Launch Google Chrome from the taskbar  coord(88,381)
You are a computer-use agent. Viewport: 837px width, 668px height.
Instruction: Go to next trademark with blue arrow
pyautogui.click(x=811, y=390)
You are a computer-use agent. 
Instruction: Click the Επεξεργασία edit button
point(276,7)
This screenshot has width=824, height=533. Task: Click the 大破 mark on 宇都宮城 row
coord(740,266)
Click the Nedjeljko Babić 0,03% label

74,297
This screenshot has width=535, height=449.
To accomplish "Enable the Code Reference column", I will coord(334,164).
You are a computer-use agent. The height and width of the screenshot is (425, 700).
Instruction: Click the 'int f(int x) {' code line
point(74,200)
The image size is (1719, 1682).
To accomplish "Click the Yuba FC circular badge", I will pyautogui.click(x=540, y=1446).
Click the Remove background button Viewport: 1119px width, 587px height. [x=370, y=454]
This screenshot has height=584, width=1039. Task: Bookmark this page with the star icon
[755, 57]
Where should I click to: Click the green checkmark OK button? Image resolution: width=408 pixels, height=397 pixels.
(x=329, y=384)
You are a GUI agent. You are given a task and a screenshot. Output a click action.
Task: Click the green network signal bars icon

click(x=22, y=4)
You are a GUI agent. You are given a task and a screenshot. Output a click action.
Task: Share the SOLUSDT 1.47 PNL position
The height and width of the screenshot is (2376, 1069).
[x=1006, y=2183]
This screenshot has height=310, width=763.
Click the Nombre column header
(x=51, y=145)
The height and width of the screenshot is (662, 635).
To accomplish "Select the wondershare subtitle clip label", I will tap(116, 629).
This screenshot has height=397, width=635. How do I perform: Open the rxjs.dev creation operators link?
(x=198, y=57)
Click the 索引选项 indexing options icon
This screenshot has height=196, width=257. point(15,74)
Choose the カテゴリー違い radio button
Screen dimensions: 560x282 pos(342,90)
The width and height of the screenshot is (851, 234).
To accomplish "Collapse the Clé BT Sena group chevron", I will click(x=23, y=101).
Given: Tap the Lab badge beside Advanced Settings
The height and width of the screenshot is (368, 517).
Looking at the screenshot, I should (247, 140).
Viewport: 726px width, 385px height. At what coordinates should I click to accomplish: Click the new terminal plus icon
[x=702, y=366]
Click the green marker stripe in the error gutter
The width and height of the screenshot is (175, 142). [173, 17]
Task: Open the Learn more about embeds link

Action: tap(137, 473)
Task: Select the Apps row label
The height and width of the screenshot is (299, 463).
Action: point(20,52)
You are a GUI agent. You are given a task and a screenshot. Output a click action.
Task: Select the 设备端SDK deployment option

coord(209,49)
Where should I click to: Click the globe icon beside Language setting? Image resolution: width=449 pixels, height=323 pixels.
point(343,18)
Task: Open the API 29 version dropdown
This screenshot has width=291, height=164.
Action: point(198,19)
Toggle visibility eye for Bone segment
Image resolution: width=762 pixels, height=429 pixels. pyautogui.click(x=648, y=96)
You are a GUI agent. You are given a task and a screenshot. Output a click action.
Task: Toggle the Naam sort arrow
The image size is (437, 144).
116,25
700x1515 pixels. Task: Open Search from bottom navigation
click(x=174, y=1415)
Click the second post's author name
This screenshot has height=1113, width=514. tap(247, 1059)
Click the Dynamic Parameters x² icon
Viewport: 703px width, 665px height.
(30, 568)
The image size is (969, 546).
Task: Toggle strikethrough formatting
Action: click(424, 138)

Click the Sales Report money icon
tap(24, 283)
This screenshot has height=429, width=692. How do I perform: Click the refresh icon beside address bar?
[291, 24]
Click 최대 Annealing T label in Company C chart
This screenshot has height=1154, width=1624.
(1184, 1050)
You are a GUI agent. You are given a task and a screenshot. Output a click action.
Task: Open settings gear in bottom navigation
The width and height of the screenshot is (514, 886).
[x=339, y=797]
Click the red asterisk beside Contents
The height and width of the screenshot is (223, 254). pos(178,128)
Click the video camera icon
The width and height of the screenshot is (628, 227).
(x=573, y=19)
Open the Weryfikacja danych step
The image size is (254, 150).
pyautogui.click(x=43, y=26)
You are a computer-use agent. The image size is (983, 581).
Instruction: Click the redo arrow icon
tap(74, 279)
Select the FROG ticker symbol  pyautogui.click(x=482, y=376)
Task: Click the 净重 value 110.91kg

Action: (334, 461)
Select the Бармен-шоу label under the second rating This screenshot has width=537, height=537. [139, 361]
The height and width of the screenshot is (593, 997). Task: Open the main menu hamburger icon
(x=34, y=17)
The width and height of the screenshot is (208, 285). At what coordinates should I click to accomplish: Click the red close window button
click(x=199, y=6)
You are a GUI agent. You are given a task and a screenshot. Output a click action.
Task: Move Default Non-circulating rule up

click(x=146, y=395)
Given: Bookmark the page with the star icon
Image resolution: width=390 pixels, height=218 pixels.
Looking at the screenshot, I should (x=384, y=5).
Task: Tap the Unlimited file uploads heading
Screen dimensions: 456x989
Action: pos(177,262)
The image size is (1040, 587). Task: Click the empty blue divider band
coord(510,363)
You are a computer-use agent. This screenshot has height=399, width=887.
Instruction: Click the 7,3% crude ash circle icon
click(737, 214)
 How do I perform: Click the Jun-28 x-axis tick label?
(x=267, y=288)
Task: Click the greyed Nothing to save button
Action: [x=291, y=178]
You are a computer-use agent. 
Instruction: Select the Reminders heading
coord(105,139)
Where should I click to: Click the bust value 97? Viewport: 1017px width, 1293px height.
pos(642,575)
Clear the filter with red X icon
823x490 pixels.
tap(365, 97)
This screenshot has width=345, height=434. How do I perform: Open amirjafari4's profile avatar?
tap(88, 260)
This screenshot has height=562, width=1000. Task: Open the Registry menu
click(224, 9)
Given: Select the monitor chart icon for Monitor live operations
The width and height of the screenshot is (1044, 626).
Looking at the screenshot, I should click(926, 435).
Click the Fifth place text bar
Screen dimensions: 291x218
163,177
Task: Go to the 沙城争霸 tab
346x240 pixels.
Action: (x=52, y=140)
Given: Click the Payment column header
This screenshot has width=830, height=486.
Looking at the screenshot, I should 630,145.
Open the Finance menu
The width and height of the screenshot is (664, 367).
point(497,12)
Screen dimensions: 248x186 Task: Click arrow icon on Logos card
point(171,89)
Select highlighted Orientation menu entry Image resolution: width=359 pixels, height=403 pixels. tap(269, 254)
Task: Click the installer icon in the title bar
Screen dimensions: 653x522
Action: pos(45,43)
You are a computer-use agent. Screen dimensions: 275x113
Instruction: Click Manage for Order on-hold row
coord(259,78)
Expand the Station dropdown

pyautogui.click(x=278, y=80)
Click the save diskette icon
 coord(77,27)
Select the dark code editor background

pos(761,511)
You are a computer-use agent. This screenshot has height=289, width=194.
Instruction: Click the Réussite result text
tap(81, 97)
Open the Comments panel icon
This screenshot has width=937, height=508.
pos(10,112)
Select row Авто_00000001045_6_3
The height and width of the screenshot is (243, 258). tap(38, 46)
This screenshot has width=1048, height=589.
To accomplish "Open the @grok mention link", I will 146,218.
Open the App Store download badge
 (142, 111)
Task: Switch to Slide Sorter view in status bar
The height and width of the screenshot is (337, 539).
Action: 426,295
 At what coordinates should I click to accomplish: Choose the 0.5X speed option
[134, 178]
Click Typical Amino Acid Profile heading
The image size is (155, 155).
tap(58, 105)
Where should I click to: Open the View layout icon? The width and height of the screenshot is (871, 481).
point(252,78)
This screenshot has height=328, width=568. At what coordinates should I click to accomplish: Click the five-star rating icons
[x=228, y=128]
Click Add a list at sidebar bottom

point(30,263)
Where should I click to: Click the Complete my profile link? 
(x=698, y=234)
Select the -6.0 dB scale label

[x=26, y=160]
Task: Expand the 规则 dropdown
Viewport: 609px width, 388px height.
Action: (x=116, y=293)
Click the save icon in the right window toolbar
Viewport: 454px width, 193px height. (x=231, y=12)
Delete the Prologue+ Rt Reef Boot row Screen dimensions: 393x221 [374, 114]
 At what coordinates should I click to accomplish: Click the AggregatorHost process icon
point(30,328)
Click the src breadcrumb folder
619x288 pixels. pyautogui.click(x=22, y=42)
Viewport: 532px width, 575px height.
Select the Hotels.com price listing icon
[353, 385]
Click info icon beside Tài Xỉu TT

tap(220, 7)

=======

• _WHAT THE EXERCISE ASKS_
Could you reproduce, exactly, every line above from the line with "Instruction: Click the Réussite result text" to the line with "This screenshot has width=1048, height=589.", and no other line? Both ends count.

• _SOLUTION FOR THIS PROBLEM_
Instruction: Click the Réussite result text
tap(81, 97)
Open the Comments panel icon
This screenshot has width=937, height=508.
pos(10,112)
Select row Авто_00000001045_6_3
The height and width of the screenshot is (243, 258). tap(38, 46)
This screenshot has width=1048, height=589.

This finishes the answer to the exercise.